--- Problem to work on ---
Starting with the line containing "Given: Select the Market cap chart option" and going on through the line containing "Open Refund History in the sidebar", return the lines of the data below exactly, and only those.

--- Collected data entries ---
======

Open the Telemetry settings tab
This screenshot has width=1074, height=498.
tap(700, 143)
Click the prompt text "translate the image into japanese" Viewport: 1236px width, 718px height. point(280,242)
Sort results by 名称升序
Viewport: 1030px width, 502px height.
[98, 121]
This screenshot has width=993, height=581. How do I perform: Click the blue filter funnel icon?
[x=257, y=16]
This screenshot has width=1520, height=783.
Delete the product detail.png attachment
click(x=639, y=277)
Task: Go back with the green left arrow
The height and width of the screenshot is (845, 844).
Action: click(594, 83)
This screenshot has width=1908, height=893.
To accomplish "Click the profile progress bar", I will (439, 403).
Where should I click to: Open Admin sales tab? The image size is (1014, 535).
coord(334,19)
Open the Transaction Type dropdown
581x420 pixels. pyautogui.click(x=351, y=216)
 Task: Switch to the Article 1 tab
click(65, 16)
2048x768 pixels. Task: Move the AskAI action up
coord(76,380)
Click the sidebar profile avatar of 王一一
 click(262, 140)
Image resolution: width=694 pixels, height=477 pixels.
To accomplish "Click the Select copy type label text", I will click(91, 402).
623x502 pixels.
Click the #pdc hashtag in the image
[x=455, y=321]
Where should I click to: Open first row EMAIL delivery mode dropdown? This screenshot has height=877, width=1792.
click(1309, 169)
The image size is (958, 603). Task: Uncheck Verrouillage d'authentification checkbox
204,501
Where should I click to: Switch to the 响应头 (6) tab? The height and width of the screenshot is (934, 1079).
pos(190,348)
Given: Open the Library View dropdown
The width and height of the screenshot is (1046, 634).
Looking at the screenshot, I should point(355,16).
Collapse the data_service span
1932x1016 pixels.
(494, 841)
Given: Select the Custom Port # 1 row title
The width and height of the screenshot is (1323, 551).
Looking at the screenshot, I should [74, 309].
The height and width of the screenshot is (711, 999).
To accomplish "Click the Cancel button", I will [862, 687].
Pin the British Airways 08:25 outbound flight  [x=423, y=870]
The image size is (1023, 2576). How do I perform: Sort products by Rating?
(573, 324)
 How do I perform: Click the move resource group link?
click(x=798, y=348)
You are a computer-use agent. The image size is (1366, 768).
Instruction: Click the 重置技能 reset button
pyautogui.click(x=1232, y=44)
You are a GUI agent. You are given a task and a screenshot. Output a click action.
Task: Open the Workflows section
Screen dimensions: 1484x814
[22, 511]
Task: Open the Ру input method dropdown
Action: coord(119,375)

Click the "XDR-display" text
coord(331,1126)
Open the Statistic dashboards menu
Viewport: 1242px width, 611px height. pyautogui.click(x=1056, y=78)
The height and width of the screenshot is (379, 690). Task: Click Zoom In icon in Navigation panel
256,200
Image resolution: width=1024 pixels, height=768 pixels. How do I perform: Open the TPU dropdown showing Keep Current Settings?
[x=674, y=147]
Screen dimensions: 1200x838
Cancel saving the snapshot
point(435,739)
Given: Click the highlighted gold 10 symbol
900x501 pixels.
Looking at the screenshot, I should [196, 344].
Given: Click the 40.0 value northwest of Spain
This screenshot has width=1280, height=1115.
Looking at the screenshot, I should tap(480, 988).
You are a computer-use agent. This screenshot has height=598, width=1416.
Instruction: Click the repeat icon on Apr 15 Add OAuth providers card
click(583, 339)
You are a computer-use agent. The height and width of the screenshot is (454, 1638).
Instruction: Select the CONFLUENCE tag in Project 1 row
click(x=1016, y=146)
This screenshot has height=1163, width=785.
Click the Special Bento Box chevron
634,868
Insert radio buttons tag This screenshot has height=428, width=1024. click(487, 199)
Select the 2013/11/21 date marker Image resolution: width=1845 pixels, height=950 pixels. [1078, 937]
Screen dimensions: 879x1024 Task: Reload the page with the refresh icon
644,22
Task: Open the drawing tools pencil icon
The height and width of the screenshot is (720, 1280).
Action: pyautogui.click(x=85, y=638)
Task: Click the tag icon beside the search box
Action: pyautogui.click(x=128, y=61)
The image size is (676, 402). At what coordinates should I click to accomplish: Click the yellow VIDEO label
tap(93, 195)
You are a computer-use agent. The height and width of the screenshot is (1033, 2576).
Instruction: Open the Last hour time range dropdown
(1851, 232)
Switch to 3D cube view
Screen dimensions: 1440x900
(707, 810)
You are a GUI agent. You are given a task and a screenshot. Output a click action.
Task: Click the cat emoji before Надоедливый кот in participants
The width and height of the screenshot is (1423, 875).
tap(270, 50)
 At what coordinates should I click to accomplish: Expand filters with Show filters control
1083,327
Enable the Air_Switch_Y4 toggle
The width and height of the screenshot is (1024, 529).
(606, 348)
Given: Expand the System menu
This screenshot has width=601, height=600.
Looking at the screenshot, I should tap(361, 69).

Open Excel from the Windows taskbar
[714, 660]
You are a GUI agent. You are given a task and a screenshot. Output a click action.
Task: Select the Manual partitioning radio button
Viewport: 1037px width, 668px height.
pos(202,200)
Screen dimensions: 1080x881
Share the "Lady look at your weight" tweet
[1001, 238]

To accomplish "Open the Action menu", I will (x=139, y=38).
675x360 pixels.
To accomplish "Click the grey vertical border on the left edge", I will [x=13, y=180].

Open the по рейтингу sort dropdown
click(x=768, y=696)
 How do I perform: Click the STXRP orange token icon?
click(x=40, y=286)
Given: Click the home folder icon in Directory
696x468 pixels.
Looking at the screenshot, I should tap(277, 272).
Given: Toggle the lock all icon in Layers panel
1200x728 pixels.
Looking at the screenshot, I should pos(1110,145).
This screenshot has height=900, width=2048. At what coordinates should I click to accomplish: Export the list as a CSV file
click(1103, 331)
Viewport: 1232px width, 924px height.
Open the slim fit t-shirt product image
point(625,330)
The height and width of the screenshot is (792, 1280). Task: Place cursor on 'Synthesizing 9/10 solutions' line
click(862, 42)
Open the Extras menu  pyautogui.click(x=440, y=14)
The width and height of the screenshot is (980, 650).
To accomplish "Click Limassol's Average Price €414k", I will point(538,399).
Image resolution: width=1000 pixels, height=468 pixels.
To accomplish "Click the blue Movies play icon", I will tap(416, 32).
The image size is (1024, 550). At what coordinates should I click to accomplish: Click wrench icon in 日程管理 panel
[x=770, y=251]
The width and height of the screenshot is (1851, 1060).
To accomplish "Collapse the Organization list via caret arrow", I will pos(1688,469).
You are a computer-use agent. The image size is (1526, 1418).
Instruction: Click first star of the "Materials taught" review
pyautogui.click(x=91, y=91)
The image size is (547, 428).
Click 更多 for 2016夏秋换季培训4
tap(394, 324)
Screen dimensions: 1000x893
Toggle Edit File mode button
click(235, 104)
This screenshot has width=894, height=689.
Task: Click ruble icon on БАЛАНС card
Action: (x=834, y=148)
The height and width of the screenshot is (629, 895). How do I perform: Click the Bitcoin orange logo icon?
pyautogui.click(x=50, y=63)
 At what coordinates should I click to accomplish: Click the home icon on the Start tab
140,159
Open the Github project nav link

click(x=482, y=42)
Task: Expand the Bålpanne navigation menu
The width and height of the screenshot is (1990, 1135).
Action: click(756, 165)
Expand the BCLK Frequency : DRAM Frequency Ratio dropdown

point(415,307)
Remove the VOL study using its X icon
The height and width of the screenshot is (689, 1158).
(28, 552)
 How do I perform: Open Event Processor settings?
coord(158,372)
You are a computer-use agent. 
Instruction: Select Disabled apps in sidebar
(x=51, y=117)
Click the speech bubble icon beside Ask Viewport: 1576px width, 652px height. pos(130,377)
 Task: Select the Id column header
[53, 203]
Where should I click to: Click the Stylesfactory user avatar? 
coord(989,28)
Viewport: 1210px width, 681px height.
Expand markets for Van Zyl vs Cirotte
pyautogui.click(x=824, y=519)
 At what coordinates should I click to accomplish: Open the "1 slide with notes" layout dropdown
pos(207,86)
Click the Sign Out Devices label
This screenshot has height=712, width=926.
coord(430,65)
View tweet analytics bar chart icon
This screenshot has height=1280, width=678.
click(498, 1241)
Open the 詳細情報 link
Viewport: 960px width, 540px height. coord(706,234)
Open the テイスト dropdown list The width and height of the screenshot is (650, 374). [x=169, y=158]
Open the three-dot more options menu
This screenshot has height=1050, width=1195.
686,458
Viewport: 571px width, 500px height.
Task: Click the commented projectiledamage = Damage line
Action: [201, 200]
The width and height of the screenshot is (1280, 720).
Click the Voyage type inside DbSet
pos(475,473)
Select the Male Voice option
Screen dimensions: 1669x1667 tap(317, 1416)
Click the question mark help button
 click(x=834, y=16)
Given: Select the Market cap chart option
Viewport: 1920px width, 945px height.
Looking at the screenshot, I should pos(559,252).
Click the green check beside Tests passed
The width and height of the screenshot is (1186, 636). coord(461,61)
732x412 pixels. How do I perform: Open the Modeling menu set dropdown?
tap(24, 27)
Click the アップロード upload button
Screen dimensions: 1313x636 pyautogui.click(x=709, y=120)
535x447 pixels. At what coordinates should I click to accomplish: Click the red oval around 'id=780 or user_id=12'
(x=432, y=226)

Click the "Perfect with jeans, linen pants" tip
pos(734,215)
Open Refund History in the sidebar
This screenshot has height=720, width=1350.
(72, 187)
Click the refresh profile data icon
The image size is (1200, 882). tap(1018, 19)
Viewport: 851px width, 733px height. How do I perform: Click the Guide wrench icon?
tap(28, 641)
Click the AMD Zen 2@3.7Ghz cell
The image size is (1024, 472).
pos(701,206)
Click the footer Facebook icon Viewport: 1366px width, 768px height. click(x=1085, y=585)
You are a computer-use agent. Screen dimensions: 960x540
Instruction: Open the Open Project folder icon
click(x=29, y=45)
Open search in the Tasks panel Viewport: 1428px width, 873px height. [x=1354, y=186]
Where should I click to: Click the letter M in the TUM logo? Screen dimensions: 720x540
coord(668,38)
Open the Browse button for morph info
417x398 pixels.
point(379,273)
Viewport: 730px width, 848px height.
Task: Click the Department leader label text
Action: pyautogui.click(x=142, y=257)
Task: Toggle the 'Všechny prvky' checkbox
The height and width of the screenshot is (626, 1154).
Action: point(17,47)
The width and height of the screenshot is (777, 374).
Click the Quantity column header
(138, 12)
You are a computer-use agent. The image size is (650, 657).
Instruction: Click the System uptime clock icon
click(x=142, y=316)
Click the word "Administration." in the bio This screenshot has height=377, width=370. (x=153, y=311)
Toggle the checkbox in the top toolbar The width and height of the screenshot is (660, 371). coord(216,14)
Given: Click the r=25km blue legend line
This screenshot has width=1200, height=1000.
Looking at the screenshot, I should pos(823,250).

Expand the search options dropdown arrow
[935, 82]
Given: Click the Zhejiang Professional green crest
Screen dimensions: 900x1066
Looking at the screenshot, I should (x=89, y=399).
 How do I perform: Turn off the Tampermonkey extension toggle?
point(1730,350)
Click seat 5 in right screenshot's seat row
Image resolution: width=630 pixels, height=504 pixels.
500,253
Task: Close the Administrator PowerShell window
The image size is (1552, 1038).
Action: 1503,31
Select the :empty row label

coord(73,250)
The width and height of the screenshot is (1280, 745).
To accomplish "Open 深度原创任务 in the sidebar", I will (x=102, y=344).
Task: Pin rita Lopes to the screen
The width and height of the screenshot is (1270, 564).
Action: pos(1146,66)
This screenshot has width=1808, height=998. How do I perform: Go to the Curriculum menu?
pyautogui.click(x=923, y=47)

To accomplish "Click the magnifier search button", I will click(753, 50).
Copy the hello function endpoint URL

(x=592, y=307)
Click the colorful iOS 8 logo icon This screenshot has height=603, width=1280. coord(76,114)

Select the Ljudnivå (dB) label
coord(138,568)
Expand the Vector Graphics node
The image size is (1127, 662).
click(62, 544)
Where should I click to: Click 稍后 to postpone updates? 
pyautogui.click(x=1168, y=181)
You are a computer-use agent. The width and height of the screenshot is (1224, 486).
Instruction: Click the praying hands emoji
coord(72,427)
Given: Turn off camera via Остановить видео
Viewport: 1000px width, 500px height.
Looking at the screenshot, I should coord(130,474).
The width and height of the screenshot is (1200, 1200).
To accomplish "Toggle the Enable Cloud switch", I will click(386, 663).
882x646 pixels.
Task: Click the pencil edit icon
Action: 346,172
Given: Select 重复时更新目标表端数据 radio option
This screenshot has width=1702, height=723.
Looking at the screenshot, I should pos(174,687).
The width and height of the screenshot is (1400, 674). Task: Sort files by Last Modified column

======

--- Answer area ---
Given: Select the Market cap chart option
Viewport: 1920px width, 945px height.
Looking at the screenshot, I should pos(559,252).
Click the green check beside Tests passed
The width and height of the screenshot is (1186, 636). coord(461,61)
732x412 pixels. How do I perform: Open the Modeling menu set dropdown?
tap(24, 27)
Click the アップロード upload button
Screen dimensions: 1313x636 pyautogui.click(x=709, y=120)
535x447 pixels. At what coordinates should I click to accomplish: Click the red oval around 'id=780 or user_id=12'
(x=432, y=226)

Click the "Perfect with jeans, linen pants" tip
pos(734,215)
Open Refund History in the sidebar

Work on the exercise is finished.